Russell Davies
Russell Davies
A view from Russell Davies

Russell Davis: Big Data is about to change the way we measure the world

I bang on a lot about the importance of data. Not just the data we're used to - sample-sized stuff, polls, viewing habits deduced from diaries - but the Big Data we're soon going to have at our fingertips.

There are skills to be acquired here, from the engineering abilities to do something useful with the data, to the design expertise to make it comprehensible. It's hard to think about these things in the abstract, so I thought a couple of examples might be helpful. They are coming thick and fast at the moment - there's a lot of healthy number-crunching going on out there.

First example: The Munster University of Applied Sciences has apparently discovered that it can tell what television programme you're watching from the electricity usage data coming from your smart meter. This is only experimental right now, and there are all sorts of caveats about interference, but in principle the university reckons it can do it. It is pointing this out to illustrate the importance of tightening up privacy regulations, but it also illustrates how measurable modern life can be and that, if you've got lots of data, you can infer all sorts of interesting stuff from it. Before long, you might be buying media data from EDF.

Second example: You can now download The Million Song Dataset: "A freely available collection of audio features and metadata for a million contemporary popular music tracks." It's designed, among other things, "to encourage research on algorithms that scale to commercial sizes". If you look at the data provided as an example (in perhaps the world's most oblique instance of "rickrolling"), you will learn that Never Gonna Give You Up by Rick Astley is 211.69587 seconds long, that it has a BPM of 113.359, that it has four beats to the bar and that the Echo Nest music intelligence service has a confidence measure of 0.634 that that last measure is true. And there's a load of really obscure data too, including connections to all sorts of social and commercial information. You can imagine the stuff music-data scientists might be working on, trying to develop "algorithms that scale to commercial sizes". Connecting insights about types of music to types of success, providing recommendations or connections to music services, advising music businesses on whether something is going to be successful.

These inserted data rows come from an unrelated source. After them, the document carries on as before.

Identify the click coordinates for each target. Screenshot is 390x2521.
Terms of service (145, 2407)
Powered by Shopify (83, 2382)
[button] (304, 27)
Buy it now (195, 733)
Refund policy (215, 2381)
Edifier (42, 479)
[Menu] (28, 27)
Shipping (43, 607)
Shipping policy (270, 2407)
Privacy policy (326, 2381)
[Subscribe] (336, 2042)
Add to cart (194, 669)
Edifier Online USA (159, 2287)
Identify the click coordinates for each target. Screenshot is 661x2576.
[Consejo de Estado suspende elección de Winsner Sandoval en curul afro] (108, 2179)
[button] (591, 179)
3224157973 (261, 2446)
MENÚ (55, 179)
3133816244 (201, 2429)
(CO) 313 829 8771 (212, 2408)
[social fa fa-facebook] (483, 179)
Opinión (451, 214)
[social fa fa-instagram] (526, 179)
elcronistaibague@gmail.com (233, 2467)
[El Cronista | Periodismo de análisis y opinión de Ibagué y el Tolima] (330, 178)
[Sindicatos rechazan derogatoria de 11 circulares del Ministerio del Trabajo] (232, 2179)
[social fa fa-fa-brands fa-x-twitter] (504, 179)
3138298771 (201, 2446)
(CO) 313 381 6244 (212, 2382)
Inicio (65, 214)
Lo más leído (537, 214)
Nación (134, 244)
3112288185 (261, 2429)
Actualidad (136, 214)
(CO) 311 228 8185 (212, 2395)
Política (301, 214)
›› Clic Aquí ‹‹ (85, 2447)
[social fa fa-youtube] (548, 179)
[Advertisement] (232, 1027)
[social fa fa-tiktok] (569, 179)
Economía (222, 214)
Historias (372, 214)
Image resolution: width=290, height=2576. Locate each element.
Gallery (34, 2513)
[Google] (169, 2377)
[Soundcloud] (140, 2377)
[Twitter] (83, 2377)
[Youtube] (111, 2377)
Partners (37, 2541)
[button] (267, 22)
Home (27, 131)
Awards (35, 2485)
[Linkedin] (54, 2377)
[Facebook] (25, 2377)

There's not a particular reason this has to begin or end with music. It has just been much measured, a little earlier than other measurable things. This level of analysis is possible in so many aspects of life, commerce and creativity. And, as we see from the first example, not just in obvious ways. Some of the ways we measure things right now are going to be overtaken very quickly. Is that scary or exciting? How good are your data people?